* **Your assignment**
Transcribe the data below verbatim from the line with "Click sender status dot on secret key row" to the line with "The image size is (596, 496).". Include both of those lines.

* **Material shown**
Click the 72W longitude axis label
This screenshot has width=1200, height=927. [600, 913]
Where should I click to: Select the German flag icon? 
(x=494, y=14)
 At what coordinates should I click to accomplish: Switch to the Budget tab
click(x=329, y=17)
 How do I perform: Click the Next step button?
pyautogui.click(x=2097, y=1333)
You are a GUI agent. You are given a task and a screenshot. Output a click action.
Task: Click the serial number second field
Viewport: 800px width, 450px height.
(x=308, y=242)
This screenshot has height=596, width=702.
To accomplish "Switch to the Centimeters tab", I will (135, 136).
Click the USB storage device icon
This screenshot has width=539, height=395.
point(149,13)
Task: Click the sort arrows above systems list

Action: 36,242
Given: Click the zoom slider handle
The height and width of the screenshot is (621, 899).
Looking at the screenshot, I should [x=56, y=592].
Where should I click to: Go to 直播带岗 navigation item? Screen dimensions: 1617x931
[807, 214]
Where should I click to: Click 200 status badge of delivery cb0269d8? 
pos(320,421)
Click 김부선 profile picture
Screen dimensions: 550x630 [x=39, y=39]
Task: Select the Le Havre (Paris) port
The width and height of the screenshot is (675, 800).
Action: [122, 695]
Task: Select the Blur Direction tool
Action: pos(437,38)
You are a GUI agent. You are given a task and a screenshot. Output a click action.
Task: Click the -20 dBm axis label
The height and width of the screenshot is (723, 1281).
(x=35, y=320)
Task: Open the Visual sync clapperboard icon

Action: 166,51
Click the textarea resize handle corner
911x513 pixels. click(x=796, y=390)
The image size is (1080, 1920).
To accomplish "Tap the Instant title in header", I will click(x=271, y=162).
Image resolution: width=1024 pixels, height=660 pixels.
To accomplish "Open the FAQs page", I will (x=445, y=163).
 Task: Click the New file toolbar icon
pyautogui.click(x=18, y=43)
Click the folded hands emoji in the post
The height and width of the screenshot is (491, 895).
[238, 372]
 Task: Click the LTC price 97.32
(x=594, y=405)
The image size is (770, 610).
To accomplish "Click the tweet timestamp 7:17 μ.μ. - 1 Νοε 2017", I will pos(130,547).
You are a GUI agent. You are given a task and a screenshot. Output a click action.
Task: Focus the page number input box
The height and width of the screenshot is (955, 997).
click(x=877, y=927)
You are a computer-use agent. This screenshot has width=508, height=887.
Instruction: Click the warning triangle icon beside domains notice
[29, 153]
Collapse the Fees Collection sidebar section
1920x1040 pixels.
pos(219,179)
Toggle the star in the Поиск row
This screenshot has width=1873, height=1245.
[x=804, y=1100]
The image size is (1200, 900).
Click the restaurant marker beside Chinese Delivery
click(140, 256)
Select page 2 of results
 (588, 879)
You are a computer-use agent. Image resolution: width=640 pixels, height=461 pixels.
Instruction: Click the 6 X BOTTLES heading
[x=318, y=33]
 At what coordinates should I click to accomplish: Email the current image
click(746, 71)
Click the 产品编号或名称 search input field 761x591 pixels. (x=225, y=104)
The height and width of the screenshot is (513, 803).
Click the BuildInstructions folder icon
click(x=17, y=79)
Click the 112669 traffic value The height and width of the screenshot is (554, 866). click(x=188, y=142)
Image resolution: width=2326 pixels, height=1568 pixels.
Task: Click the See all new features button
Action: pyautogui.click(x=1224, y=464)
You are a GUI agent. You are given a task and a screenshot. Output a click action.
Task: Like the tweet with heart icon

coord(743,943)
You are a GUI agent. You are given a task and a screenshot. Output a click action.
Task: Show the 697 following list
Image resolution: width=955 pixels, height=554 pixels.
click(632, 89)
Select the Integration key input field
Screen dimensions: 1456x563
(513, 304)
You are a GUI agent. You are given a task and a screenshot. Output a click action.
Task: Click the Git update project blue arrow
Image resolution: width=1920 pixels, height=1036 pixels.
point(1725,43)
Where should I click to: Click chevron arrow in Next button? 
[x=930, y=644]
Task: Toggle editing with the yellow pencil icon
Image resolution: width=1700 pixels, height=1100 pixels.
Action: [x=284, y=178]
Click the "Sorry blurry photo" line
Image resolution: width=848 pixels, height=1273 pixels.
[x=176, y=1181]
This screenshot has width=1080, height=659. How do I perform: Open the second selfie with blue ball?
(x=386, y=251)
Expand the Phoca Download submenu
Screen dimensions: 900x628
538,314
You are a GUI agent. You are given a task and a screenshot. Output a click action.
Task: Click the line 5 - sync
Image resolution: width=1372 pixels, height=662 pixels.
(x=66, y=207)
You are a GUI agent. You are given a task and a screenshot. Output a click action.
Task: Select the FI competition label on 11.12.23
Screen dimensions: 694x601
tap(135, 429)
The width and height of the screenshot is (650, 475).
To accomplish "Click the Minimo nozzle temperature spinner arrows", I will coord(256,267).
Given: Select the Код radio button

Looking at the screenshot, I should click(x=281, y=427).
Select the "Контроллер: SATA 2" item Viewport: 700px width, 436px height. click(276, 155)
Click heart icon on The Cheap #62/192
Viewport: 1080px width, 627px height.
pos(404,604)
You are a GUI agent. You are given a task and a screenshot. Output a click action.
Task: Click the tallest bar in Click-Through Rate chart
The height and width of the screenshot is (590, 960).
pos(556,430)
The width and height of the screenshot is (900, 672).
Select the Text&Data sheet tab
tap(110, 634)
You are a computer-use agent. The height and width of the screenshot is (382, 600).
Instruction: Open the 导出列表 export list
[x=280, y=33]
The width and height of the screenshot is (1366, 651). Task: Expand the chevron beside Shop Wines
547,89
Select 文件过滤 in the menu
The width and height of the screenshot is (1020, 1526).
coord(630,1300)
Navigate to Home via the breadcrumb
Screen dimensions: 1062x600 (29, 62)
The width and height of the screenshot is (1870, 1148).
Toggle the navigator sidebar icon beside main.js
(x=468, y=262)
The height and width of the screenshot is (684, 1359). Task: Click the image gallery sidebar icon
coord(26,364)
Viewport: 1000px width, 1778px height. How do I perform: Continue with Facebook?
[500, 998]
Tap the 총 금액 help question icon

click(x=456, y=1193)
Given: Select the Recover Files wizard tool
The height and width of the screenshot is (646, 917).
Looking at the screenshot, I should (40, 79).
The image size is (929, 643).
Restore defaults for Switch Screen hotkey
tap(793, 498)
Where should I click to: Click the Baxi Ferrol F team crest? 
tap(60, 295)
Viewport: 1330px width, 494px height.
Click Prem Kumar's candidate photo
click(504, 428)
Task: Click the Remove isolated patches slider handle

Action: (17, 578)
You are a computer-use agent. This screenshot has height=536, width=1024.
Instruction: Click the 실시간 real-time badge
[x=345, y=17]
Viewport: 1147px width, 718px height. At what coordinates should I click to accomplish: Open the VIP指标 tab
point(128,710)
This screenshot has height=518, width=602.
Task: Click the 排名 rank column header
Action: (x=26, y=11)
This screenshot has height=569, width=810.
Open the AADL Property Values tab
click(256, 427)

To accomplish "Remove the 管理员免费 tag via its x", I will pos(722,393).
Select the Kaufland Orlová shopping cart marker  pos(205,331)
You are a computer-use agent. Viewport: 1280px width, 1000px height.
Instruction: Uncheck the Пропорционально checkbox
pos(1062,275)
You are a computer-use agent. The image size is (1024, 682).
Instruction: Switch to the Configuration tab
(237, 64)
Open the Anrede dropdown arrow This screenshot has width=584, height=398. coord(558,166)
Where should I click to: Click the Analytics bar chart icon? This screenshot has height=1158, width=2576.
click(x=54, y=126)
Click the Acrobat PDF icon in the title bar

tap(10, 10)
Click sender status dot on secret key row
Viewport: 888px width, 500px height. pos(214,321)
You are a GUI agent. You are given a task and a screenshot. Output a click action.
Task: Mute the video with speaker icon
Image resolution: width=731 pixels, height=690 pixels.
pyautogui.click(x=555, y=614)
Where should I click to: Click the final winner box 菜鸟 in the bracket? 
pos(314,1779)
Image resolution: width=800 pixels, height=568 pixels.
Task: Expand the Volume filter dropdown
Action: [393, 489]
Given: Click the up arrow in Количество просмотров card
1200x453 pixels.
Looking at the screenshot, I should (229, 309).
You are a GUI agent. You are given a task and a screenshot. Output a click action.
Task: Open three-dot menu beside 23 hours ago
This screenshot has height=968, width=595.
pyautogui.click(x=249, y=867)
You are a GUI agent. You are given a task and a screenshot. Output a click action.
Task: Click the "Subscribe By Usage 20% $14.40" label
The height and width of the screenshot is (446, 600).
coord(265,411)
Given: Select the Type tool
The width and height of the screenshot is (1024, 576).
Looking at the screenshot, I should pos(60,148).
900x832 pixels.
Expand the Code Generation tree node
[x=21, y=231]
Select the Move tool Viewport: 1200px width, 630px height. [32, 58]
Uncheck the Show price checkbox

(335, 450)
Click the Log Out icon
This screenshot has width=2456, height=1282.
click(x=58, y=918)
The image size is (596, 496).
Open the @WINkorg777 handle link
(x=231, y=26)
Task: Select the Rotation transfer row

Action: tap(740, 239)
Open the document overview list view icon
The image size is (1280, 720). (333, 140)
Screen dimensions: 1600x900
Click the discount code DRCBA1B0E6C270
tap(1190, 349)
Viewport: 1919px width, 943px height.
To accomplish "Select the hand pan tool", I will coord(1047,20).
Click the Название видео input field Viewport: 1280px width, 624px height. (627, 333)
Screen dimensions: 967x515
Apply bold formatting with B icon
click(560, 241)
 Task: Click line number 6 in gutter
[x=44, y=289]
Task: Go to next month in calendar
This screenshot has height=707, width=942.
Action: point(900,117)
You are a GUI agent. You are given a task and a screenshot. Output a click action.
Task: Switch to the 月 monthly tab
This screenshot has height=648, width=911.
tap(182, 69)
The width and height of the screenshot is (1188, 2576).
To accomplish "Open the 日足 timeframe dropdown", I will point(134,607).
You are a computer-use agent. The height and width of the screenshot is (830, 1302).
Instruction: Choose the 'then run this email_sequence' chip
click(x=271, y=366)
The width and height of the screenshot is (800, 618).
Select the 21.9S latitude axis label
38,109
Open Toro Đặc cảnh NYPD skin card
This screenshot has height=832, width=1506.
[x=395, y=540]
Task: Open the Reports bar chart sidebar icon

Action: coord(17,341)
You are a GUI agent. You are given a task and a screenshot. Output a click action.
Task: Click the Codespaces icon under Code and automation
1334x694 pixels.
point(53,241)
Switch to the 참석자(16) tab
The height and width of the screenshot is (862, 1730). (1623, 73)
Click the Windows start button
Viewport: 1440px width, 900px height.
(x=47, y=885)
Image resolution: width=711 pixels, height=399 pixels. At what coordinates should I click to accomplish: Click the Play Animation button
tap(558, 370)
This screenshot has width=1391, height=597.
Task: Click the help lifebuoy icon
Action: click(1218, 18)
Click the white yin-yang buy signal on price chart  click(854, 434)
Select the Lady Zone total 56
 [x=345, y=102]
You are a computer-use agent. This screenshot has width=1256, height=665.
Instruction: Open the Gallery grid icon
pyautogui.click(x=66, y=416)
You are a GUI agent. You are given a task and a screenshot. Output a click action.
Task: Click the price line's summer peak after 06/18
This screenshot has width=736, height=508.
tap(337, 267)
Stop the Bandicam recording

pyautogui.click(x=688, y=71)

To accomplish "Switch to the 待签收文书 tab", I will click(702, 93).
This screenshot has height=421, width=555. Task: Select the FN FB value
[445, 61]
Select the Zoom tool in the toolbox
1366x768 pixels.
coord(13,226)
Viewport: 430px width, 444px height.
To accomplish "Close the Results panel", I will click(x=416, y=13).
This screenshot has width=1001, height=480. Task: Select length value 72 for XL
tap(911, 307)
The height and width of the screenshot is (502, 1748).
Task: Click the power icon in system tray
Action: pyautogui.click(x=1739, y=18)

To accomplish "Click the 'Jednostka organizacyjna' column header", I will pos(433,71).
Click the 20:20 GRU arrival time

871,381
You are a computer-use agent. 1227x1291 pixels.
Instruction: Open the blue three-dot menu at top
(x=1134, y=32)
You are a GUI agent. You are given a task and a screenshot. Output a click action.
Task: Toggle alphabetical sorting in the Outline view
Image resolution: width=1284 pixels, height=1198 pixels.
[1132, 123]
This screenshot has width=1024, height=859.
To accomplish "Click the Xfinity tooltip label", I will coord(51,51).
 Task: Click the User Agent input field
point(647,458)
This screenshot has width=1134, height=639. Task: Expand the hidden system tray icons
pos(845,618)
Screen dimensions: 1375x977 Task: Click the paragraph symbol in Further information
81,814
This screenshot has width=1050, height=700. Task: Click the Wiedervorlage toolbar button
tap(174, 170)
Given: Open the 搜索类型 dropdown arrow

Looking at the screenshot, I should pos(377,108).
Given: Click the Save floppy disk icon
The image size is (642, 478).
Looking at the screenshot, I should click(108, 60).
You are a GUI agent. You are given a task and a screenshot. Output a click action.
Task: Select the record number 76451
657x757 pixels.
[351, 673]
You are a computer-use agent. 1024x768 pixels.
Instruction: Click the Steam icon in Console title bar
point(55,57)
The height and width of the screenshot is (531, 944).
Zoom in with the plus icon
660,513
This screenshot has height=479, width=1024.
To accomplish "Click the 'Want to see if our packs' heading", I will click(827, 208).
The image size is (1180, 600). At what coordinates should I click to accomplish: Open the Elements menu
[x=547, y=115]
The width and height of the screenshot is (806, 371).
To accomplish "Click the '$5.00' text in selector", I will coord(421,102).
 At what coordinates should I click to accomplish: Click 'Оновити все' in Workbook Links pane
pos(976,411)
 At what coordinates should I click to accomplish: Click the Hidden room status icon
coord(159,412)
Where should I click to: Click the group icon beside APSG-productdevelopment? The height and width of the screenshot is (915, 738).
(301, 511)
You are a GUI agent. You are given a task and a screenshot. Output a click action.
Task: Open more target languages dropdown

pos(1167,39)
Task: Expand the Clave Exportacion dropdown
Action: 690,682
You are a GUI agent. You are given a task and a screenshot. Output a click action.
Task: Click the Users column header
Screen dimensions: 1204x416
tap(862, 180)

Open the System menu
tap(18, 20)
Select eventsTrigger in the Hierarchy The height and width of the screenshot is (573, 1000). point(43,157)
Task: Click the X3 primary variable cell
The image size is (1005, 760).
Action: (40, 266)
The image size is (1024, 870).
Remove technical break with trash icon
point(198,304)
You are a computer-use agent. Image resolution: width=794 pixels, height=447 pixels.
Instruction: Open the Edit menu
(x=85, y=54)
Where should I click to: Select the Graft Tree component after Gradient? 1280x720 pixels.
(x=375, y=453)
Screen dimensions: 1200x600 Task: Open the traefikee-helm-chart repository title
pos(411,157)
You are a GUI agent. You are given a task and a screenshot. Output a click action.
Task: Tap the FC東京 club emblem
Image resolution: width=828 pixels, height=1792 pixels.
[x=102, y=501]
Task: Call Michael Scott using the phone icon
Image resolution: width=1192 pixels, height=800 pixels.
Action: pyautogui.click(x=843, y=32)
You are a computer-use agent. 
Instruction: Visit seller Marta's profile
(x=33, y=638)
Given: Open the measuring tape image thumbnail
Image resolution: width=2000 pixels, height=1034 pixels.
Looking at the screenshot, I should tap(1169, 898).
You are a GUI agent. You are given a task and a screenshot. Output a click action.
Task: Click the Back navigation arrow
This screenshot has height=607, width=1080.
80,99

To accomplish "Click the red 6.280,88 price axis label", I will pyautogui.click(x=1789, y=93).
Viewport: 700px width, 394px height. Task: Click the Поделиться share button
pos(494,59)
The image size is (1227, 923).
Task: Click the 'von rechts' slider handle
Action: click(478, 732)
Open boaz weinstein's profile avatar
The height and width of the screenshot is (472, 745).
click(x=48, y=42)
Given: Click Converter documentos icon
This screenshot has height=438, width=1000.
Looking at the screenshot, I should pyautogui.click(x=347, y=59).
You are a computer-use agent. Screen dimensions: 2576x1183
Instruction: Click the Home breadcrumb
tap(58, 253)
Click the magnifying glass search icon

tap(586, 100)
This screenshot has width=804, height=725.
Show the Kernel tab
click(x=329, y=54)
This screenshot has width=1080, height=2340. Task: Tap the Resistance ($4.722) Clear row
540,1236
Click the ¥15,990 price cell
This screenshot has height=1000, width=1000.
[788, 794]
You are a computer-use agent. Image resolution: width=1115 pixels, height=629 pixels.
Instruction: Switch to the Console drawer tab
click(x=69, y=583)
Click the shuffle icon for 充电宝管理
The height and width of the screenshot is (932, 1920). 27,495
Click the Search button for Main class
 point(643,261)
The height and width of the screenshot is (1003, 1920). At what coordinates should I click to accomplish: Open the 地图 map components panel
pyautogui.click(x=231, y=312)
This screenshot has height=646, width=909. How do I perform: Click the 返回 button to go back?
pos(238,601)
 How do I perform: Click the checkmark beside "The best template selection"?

* **Reply**
Click sender status dot on secret key row
Viewport: 888px width, 500px height. pos(214,321)
You are a GUI agent. You are given a task and a screenshot. Output a click action.
Task: Mute the video with speaker icon
Image resolution: width=731 pixels, height=690 pixels.
pyautogui.click(x=555, y=614)
Where should I click to: Click the final winner box 菜鸟 in the bracket? 
pos(314,1779)
Image resolution: width=800 pixels, height=568 pixels.
Task: Expand the Volume filter dropdown
Action: [393, 489]
Given: Click the up arrow in Количество просмотров card
1200x453 pixels.
Looking at the screenshot, I should (229, 309).
You are a GUI agent. You are given a task and a screenshot. Output a click action.
Task: Open three-dot menu beside 23 hours ago
This screenshot has height=968, width=595.
pyautogui.click(x=249, y=867)
You are a GUI agent. You are given a task and a screenshot. Output a click action.
Task: Click the "Subscribe By Usage 20% $14.40" label
The height and width of the screenshot is (446, 600).
coord(265,411)
Given: Select the Type tool
The width and height of the screenshot is (1024, 576).
Looking at the screenshot, I should pos(60,148).
900x832 pixels.
Expand the Code Generation tree node
[x=21, y=231]
Select the Move tool Viewport: 1200px width, 630px height. [32, 58]
Uncheck the Show price checkbox

(335, 450)
Click the Log Out icon
This screenshot has width=2456, height=1282.
click(x=58, y=918)
The image size is (596, 496).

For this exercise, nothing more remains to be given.